Sunday, October 2, 2011

Coffee Poser

Coffee Cup Pictures, Images and Photos

For lack of youth and natural energy, there is caffeine. This is a well known fact for mothers. (And I mean  'mothers,' not 'Muthas.') I started drinking coffee long before I became a mother. I started drinking coffee regularly and in huge quantities while working the night shifts when I was 18. Quality was not even an optional vocabulary word at that job. Coffee was not something that we had an actual taste for. It was merely another tool for the job. We used pens to log information in a log book. We used computers to store pertinent information. We used air conditioners to keep the computers cold. We used coffee to stay awake all night.

If a more accurate word to describe the shit we drank was to be chosen, I'd probably use something like
"swill," or "jet fuel," or "motor oil," or perhaps "mud." But we called it coffee simply because it was easily understood that we meant that really thick, hot, black liquid that tasted like cigarette smoke smells. It did the job. I stayed awake. Even.when.I.didn't.want.to. Honestly, I am quite certain that I still have trace amounts of that stuff in my body now....twenty-five years later. It may be the secret to my insomnia.
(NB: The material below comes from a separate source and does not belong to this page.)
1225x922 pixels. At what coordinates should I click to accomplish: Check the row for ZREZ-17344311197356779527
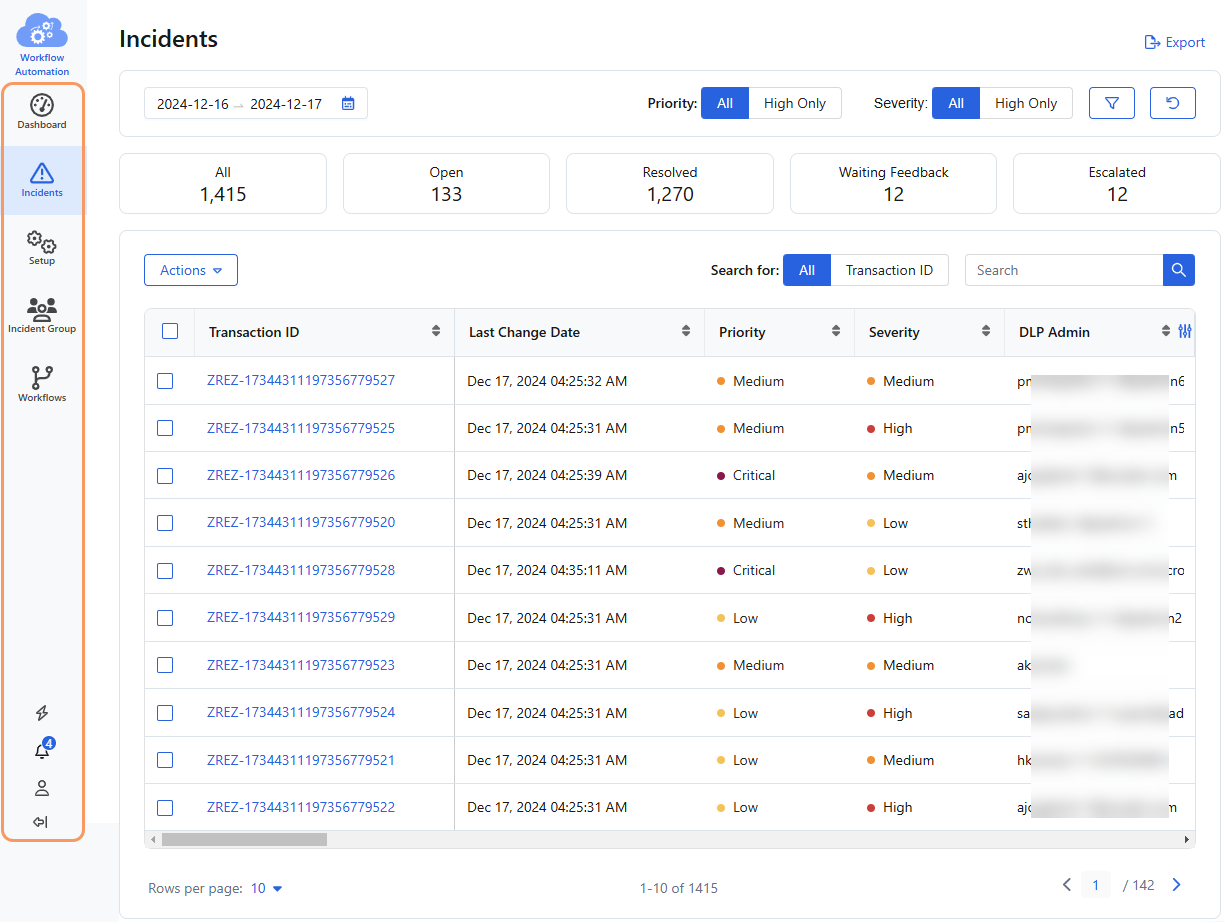tap(165, 381)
Since then I've developed a taste for GOOD coffee...the kind that doesn't make you close your eyes and think happy thoughts in order to choke it down. I mean, that's not the only criteria for my definition of "good coffee" but it is the first. So I tried a variety of the canned brands and decided that I preferred Folgers over Maxwell House, Dunkin' Donuts over Starbucks, store brands over all because they were good and cheaper (at least in the world of choose the beans, grind them yourself and you can even choose flavors.) Personally, I think that Starbucks tastes like cat pee smells. I guess it's personal preference. I have one sister who agrees and shares Dunkin' Donuts coffee with me. My other sister is a total Starbucks fan. Who knew?
I hear Tim Hortons is good but I think travelling to Canada is a bit extreme for a good cup of coffee. I know that they have American franchises now but not in Texas. Really, what difference does it make? I live in Egypt now.

I started drinking German coffee in Georgia because I worked with a Coffee-nazi . It was fantastic. I re-entered the world of cappuccino and espresso and frappe slowly, as I could afford. Then when we moved to Greece, we bought an automatic drip coffee maker and German coffee. I loved it. Then we moved to Egypt. And it became increasingly difficult to find good coffee. Arabs seemingly prefer not just dark roasted coffee beans but burned coffee beans. So I packed away my coffee pot and went with the only available option that was not Turkish: instant. I know. I know. GROSS! EWWW! What a sacrilege to the coffee world. Well, here's the thing: It.ain't. tea.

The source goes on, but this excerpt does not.